▶ Dataset entries:
━━━

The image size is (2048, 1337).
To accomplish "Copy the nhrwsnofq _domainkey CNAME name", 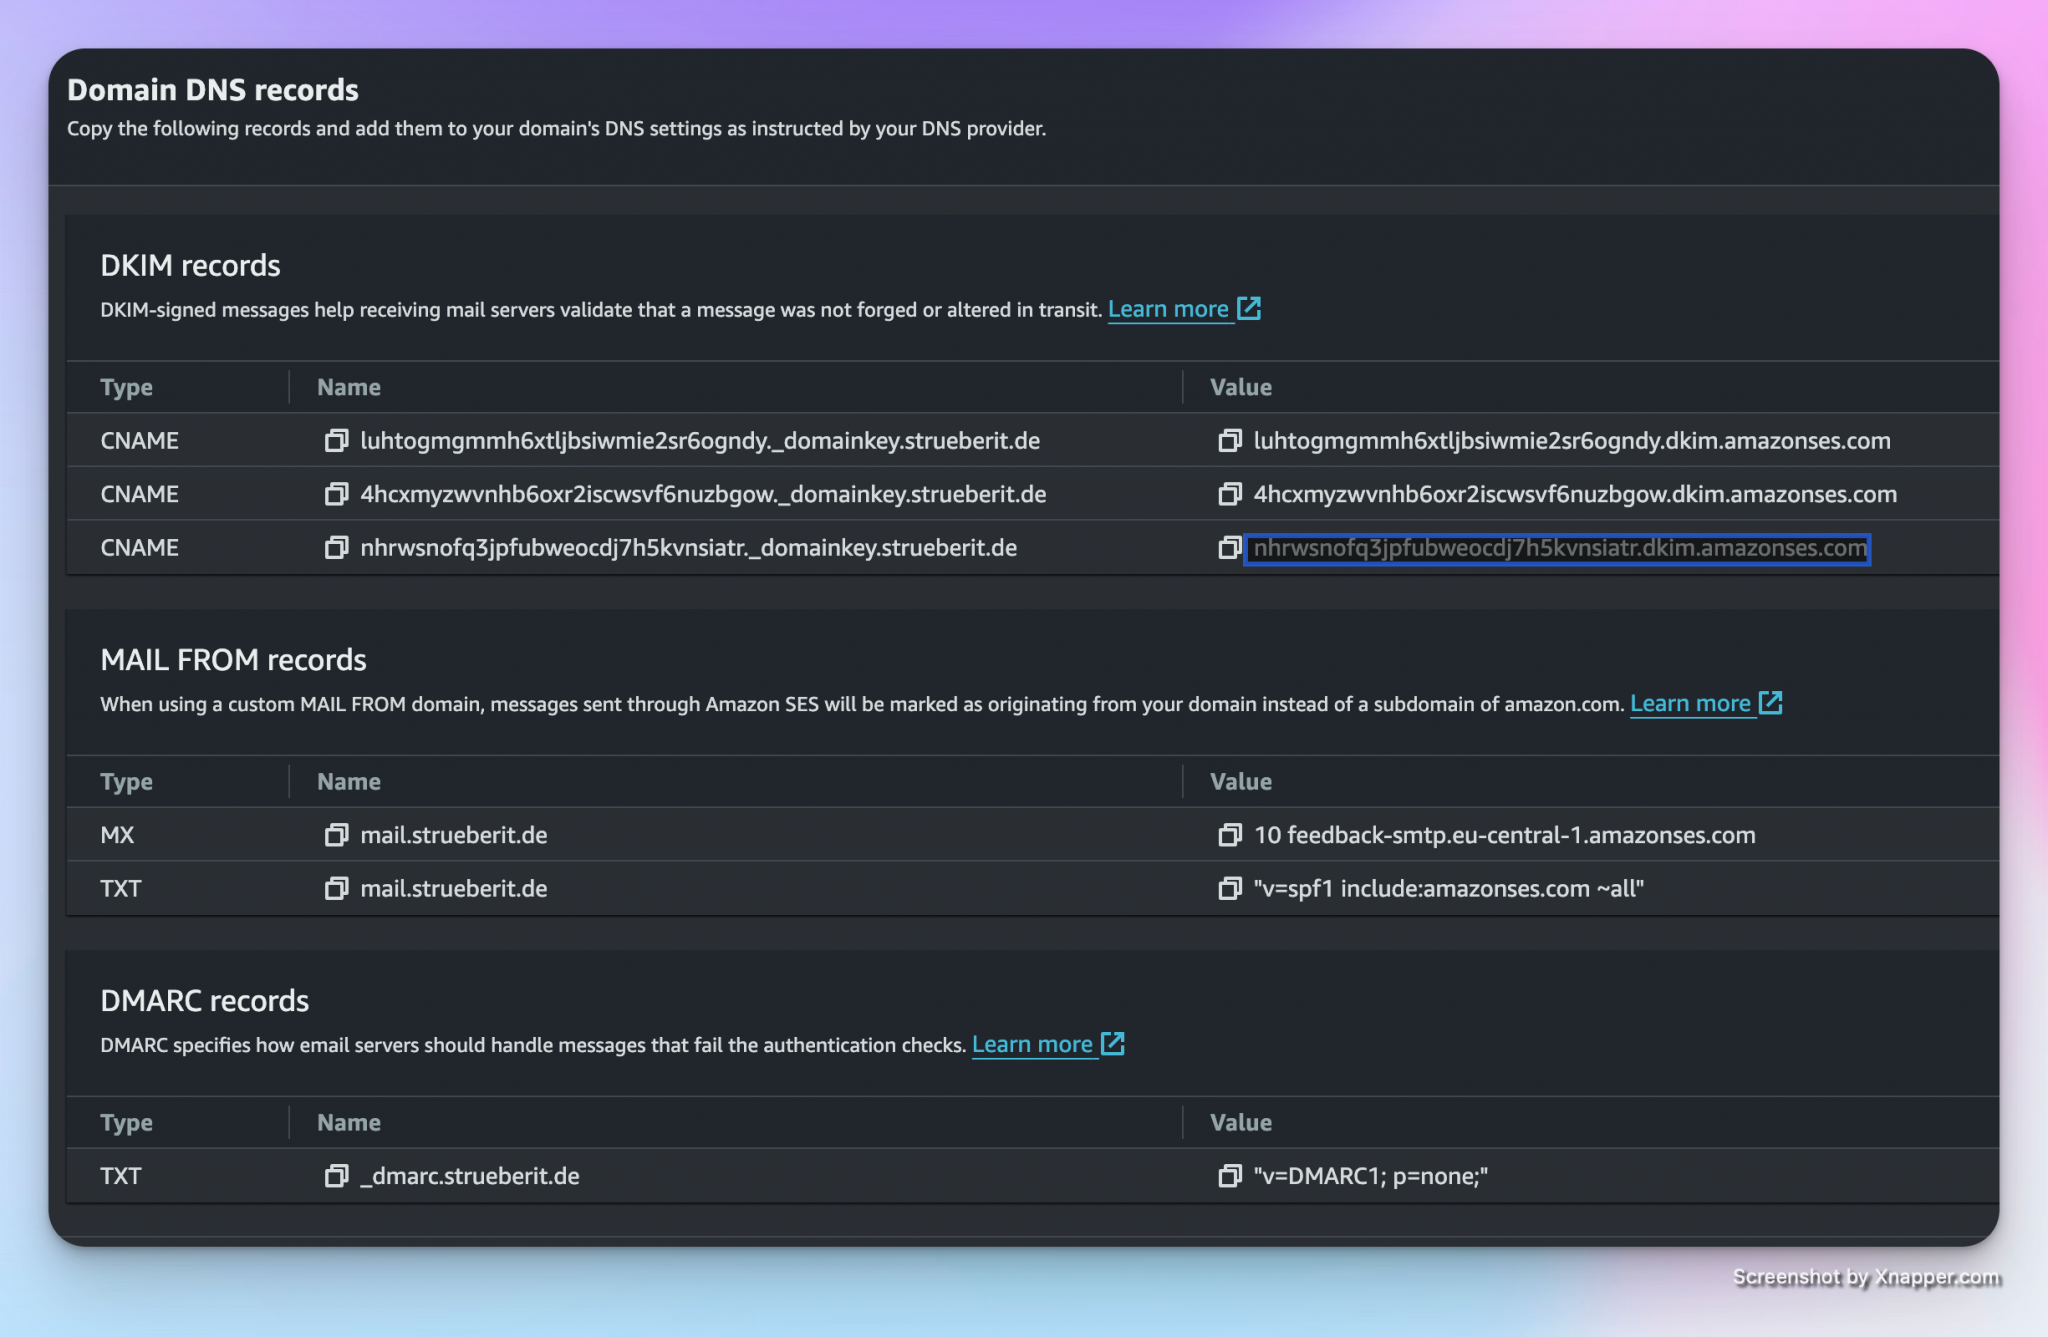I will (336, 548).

━━━

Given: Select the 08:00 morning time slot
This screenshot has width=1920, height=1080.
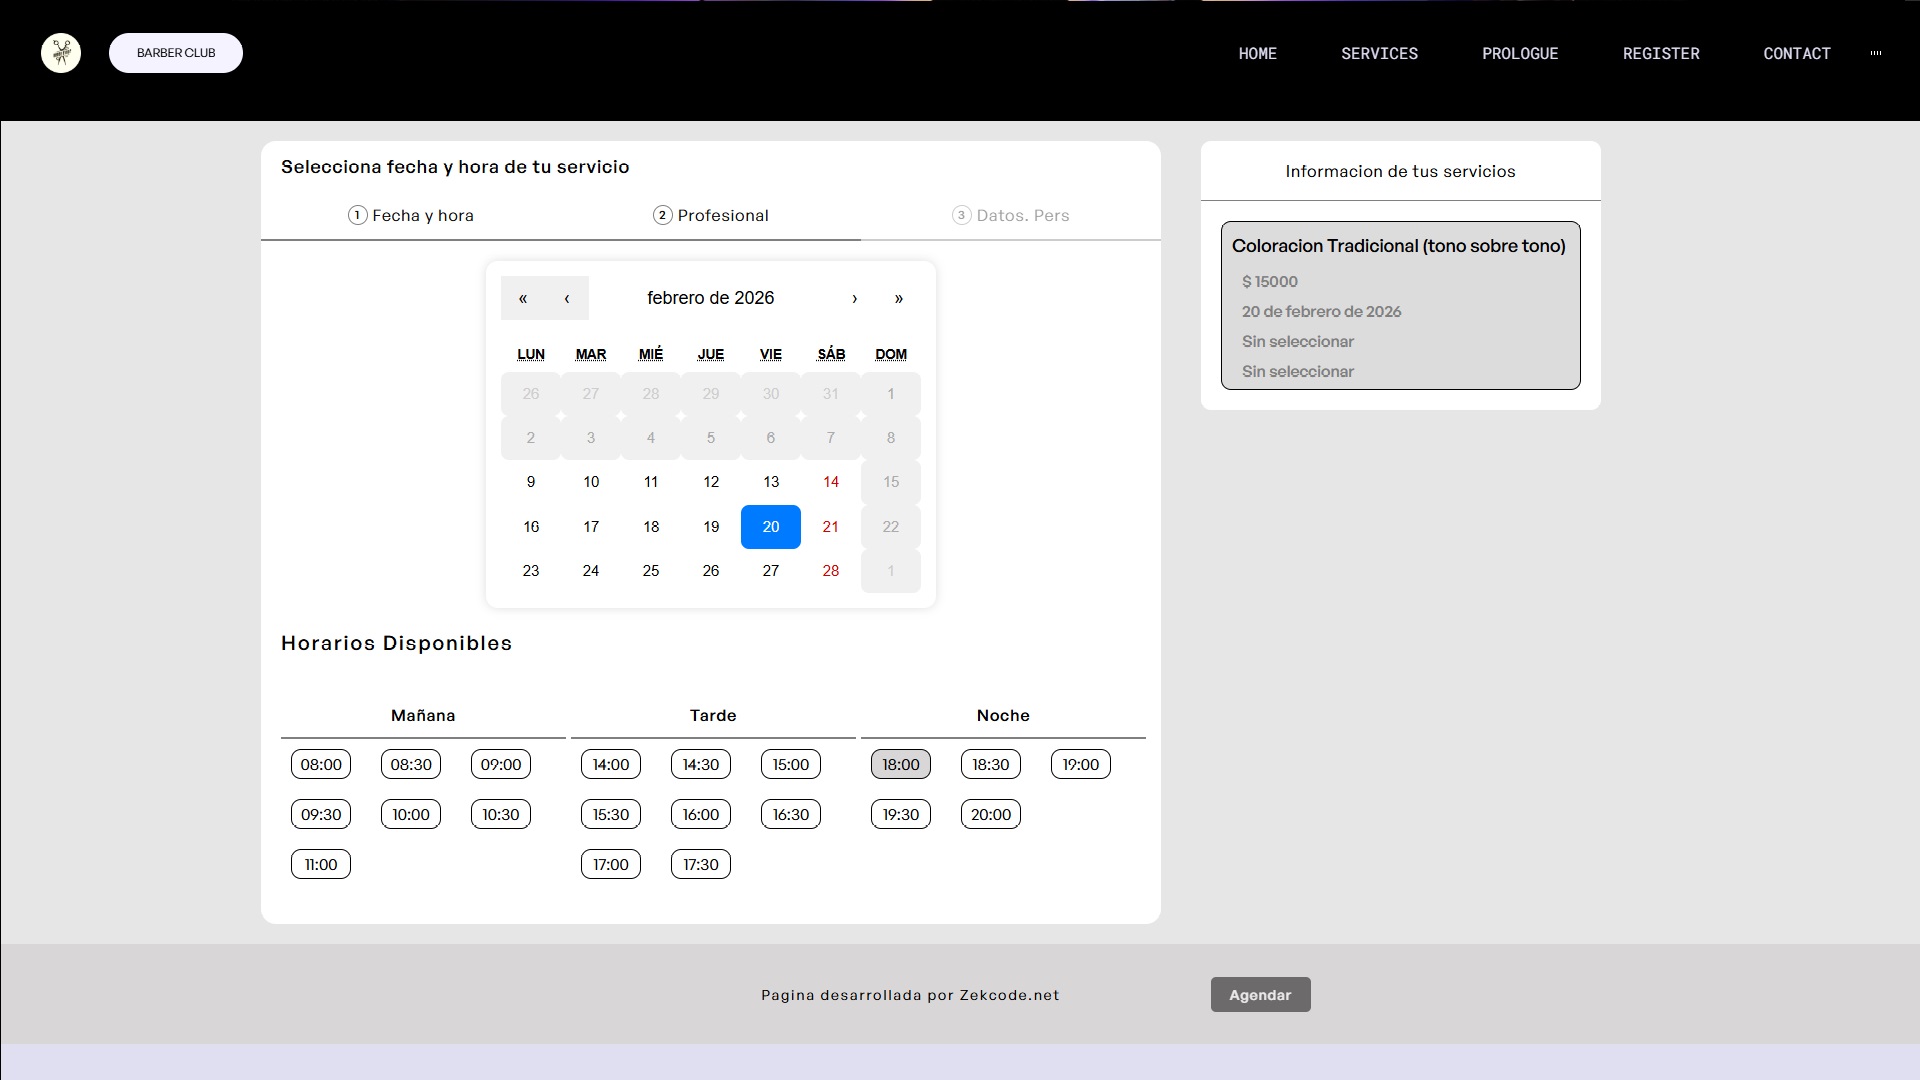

━━━

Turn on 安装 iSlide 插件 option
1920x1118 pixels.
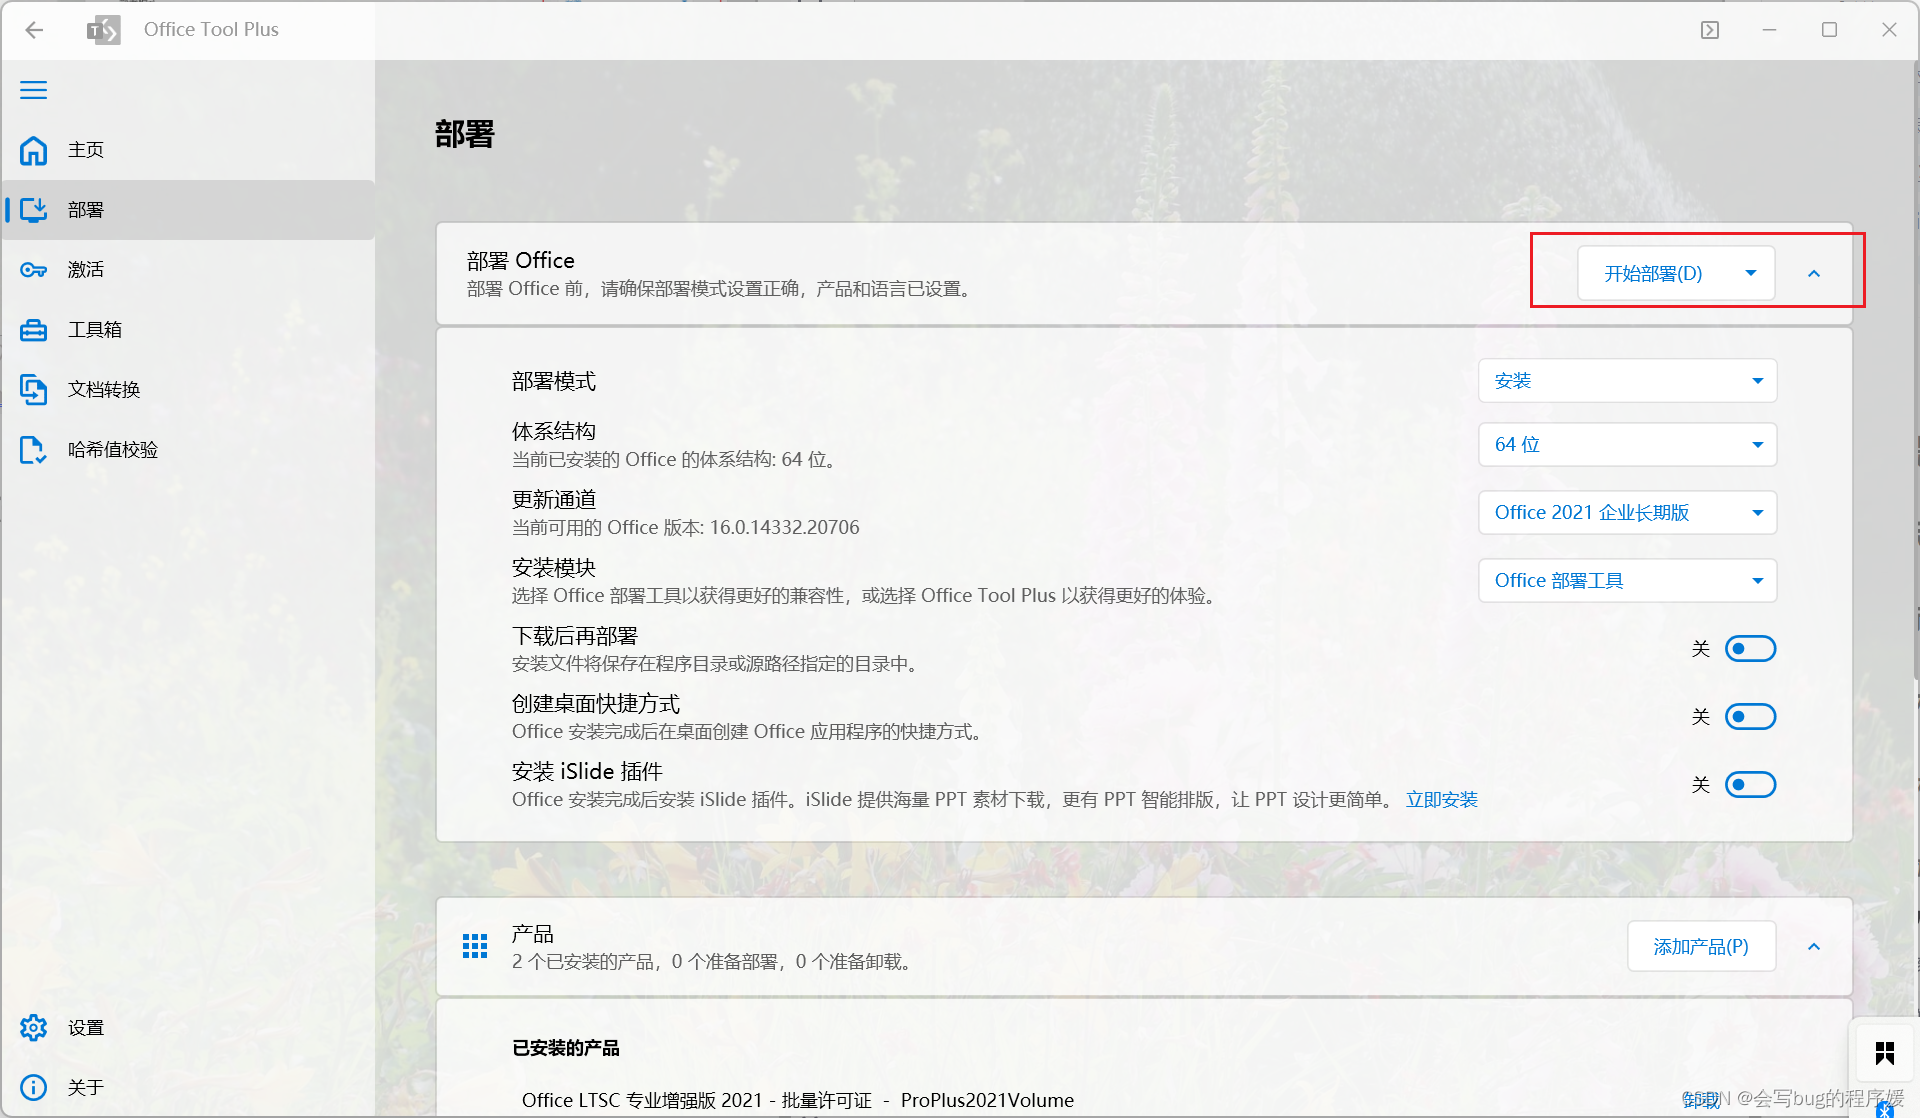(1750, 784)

━━━

▶ Task item: Give back precisely the lines above that start at the line containing "Given: Select the 08:00 morning time slot" and end at the line containing "This screenshot has width=1920, height=1080.", inclusive. No other lines belong in the output.

▶ Task solution:
Given: Select the 08:00 morning time slot
This screenshot has width=1920, height=1080.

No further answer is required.